Wednesday, September 5, 2018

Discussions on Civil Righteousness: The High Calling but Lowly Business of Peacemaking


The Wall - a silent, public prayer meeting to end racism.  www.civilrighteousness.org

A few years ago, I was leading worship during a pastors’ prayer luncheon for Jesus Loves Kzoo (an 11+ year old evangelistic unity movement in our region).  As I was sitting at the grand piano, I saw an internal vision of my husband and I laying down on our faces, with our arms outstretched in front of us and our legs stretched behind us.  I saw our region’s spiritual topography laid out around us.  Our hands were touching one group of people and our feet were touching another.  In the vision, I saw people walking over our backs from one people group or church to another.  We had become human bridges that connected ethnicities, people groups, and denominations.  In the vision I saw others laying prostrate to serve in the same way.

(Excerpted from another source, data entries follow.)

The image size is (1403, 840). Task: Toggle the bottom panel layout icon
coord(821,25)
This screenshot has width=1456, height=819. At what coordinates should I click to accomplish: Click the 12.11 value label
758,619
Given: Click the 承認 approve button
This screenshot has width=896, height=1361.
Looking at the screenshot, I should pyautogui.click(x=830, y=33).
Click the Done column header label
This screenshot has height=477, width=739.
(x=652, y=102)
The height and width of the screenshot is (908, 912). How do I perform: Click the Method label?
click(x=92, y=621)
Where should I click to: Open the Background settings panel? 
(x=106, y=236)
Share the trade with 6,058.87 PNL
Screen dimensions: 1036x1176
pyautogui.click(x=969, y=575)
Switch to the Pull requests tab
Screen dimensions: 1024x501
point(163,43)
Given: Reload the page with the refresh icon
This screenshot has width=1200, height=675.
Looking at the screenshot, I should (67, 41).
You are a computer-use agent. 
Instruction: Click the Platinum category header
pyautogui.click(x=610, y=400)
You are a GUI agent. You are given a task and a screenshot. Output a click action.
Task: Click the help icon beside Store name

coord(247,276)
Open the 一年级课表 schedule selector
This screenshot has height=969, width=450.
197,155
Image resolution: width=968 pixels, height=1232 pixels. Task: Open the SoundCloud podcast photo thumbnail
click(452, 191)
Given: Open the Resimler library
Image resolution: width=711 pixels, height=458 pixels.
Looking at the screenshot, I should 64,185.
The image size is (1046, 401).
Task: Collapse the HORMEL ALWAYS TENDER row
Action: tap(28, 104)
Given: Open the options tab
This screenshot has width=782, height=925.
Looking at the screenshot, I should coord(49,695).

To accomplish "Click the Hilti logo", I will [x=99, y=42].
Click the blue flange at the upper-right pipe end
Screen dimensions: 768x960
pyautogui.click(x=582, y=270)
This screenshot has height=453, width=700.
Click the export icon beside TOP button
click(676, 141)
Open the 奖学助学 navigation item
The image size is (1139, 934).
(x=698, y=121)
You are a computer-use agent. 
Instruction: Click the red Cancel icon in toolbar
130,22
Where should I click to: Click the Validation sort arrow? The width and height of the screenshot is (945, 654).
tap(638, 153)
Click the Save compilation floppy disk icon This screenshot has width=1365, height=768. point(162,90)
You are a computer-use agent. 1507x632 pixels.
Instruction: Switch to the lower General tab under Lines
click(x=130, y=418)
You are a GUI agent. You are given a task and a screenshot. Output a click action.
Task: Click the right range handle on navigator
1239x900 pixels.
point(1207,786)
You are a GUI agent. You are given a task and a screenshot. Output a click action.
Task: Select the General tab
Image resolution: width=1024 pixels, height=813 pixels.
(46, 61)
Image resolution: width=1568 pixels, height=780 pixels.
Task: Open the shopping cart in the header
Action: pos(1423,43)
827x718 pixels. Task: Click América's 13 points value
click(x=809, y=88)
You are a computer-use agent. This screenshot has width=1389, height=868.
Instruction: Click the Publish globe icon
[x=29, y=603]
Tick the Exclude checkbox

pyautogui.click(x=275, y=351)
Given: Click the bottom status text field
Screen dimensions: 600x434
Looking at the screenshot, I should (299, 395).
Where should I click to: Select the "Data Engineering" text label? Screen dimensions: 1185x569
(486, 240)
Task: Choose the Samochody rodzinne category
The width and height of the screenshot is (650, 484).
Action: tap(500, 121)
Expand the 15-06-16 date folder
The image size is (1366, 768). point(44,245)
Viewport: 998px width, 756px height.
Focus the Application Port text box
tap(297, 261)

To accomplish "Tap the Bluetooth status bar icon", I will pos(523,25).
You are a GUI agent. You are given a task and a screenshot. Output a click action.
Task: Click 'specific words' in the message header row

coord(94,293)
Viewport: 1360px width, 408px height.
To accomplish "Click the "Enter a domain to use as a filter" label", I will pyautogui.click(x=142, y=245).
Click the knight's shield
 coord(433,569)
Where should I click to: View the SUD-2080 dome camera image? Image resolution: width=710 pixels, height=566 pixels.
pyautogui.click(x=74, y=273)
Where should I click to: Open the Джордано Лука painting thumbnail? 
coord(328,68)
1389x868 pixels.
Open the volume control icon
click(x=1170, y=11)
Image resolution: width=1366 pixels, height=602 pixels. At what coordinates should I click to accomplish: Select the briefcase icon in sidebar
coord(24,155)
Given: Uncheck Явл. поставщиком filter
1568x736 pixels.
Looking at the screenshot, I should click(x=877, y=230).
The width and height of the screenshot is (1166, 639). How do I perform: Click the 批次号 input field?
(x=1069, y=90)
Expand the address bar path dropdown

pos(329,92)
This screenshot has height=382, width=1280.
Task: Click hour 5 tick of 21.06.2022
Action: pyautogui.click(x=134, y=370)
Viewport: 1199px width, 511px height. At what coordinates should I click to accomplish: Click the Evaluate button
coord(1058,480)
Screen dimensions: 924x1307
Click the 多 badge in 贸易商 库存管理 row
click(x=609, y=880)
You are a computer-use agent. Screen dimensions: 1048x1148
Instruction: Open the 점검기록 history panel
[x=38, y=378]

In that moment I had a revelation of God’s beautiful strategy of peacemaking.  He uses His children to serve as peacemakers, as bridge builders.  However, it required us to go low….really low…..so low that it would feel like people were walking all over us.  Talk about humbling!  But if we could lay our lives down so that His Bride could be unified, then the world would acknowledge that the Father sent Jesus into the world.  According to John 17:23, our stunning, supernatural unity would become a sign and a wonder that reveals Jesus as the Son of God.  

Jesus Himself is a powerful model for living as a peacemaker:  He stretched out his arms and his legs on a wooden cross to become the ultimate human bridge, the ultimate intercessor, connecting a dying, lost, and, corrupted humanity with a loving Father.  

Blessed are the peacemakers for they shall be called sons of God.  Matthew 5:9

This word “sons” is the Greek word “huios” [υἱοὶ] , meaning a mature son.  This is the son that could conduct business as his father in the marketplace.  It was the son who can wear the family signet ring with authority.  When the Father announced Jesus at the Jordan River, He said, “This is my son (huios), whom I love, with him I am well pleased.”  (Matthew 3:17) Peacemaking is what mature sons do.  They destroy chaos and disunity with their peace.  According to one definition at HELPS-Word Studies, a peacemaker “bravely declares God's terms which makes someone whole.”  A peacemaker chooses to view someone through the lens of imago dei, one created in the image of God.


How do we access this peace?  We learn in Galatians 4 that peace is a fruit of the Holy Spirit.  In essence, we cannot release what we have not grown.  King David the psalmist declares that we thrive as fruit-bearing trees when we daily meditate upon His Word.  Peace is grown from a life rooted in His love, daily meditating on His Word (Ephesians 3, Psalm 1).

In an age where people are often blinded with offense, division, and rage, it is this vision of serving as a peacemaker that continues to grip me.  Let’s step into our calling as mature sons of God.  Let's go low.  Let’s be the bridge.